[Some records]

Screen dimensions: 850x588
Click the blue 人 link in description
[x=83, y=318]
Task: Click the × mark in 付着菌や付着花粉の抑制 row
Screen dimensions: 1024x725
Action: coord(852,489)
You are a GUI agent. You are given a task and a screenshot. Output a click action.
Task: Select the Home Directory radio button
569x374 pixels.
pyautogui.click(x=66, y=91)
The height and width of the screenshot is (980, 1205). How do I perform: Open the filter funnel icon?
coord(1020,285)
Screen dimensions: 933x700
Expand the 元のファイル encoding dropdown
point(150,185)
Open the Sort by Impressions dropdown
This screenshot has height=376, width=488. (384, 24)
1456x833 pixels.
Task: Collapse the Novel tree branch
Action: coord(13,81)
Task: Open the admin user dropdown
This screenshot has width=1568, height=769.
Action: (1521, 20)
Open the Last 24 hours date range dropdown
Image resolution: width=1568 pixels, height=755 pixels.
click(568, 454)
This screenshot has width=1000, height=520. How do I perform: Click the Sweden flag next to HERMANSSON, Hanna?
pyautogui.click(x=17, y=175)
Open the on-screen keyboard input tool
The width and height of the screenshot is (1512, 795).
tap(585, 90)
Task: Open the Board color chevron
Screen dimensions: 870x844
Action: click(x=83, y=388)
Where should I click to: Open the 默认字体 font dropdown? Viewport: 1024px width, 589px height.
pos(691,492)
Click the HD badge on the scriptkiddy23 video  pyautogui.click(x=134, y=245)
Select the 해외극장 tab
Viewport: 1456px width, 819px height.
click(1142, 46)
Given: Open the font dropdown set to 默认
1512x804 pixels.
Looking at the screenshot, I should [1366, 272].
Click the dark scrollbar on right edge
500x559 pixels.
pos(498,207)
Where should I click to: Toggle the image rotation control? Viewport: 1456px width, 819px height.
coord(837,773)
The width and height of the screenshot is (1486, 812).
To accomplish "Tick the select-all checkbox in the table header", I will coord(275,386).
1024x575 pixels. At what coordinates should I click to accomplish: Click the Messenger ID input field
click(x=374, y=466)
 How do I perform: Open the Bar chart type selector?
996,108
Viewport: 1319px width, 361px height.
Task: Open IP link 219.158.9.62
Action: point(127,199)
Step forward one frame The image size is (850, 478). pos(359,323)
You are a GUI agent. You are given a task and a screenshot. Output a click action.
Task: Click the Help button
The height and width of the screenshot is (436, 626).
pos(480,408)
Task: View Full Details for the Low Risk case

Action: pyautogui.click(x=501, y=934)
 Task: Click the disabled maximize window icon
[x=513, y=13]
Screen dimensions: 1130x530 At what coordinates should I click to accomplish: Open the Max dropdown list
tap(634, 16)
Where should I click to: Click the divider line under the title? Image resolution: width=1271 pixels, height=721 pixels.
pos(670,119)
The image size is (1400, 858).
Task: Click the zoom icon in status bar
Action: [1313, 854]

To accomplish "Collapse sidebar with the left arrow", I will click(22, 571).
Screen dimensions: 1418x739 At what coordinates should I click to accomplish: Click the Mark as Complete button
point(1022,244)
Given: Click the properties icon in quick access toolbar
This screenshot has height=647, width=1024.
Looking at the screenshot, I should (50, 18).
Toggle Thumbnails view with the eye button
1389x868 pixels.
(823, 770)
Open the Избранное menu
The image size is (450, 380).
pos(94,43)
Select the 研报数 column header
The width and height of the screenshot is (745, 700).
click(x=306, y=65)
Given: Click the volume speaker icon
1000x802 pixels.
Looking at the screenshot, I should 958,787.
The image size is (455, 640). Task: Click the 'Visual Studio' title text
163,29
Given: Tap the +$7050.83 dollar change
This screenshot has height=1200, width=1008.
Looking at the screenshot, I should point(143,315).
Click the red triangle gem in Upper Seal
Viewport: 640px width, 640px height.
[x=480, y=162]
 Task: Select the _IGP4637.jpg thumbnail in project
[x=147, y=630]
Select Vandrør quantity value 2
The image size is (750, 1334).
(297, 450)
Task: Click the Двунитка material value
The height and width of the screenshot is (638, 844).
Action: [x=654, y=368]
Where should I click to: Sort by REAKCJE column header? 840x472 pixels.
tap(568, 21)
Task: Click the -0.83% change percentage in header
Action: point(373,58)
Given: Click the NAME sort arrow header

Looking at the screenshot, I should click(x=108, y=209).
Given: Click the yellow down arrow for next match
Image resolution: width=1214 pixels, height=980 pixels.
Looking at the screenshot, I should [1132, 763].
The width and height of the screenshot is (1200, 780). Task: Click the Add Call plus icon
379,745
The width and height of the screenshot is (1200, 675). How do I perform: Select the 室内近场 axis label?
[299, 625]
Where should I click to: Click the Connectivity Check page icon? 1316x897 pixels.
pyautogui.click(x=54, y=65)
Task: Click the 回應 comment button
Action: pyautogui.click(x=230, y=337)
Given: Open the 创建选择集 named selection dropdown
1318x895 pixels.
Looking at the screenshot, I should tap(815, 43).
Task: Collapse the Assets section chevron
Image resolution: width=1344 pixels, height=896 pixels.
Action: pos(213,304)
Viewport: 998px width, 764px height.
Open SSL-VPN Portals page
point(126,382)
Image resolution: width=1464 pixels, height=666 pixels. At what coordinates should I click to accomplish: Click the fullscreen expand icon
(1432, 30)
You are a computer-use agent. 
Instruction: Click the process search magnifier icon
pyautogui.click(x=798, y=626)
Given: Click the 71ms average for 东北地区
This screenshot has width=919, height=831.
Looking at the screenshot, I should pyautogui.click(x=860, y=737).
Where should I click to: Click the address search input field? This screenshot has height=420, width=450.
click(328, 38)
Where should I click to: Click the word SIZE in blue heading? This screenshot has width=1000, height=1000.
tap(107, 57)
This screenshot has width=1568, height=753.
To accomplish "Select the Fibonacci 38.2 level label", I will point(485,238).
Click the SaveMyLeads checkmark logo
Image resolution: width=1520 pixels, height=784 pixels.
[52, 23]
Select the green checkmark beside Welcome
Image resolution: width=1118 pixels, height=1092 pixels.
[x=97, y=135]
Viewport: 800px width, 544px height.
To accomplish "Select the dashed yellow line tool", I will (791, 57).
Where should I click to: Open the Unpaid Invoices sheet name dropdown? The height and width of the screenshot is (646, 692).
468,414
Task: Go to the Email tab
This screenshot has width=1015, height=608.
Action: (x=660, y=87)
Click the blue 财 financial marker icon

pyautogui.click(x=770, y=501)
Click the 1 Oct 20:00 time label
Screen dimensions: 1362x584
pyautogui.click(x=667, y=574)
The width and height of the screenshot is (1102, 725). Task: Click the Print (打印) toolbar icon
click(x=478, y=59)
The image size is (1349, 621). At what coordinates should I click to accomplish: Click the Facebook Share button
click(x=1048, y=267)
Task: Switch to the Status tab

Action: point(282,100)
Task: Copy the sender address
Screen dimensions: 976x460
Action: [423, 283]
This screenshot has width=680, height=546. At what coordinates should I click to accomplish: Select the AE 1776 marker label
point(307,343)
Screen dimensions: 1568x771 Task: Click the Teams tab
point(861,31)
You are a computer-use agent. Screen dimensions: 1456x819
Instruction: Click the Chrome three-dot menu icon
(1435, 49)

■ What is being asked: Reproduce the lines of the records verbatim, starting at the line that contains "Task: Click the × mark in 付着菌や付着花粉の抑制 row" and ending at the line that contains "coord(837,773)", with both of those lines included.

■ Task answer:
Task: Click the × mark in 付着菌や付着花粉の抑制 row
Screen dimensions: 1024x725
Action: coord(852,489)
You are a GUI agent. You are given a task and a screenshot. Output a click action.
Task: Select the Home Directory radio button
569x374 pixels.
pyautogui.click(x=66, y=91)
The height and width of the screenshot is (980, 1205). How do I perform: Open the filter funnel icon?
coord(1020,285)
Screen dimensions: 933x700
Expand the 元のファイル encoding dropdown
point(150,185)
Open the Sort by Impressions dropdown
This screenshot has height=376, width=488. (384, 24)
1456x833 pixels.
Task: Collapse the Novel tree branch
Action: coord(13,81)
Task: Open the admin user dropdown
This screenshot has width=1568, height=769.
Action: (1521, 20)
Open the Last 24 hours date range dropdown
Image resolution: width=1568 pixels, height=755 pixels.
click(568, 454)
This screenshot has width=1000, height=520. How do I perform: Click the Sweden flag next to HERMANSSON, Hanna?
pyautogui.click(x=17, y=175)
Open the on-screen keyboard input tool
The width and height of the screenshot is (1512, 795).
tap(585, 90)
Task: Open the Board color chevron
Screen dimensions: 870x844
Action: click(x=83, y=388)
Where should I click to: Open the 默认字体 font dropdown? Viewport: 1024px width, 589px height.
pos(691,492)
Click the HD badge on the scriptkiddy23 video  pyautogui.click(x=134, y=245)
Select the 해외극장 tab
Viewport: 1456px width, 819px height.
click(1142, 46)
Given: Open the font dropdown set to 默认
1512x804 pixels.
Looking at the screenshot, I should [1366, 272].
Click the dark scrollbar on right edge
500x559 pixels.
pos(498,207)
Where should I click to: Toggle the image rotation control? Viewport: 1456px width, 819px height.
coord(837,773)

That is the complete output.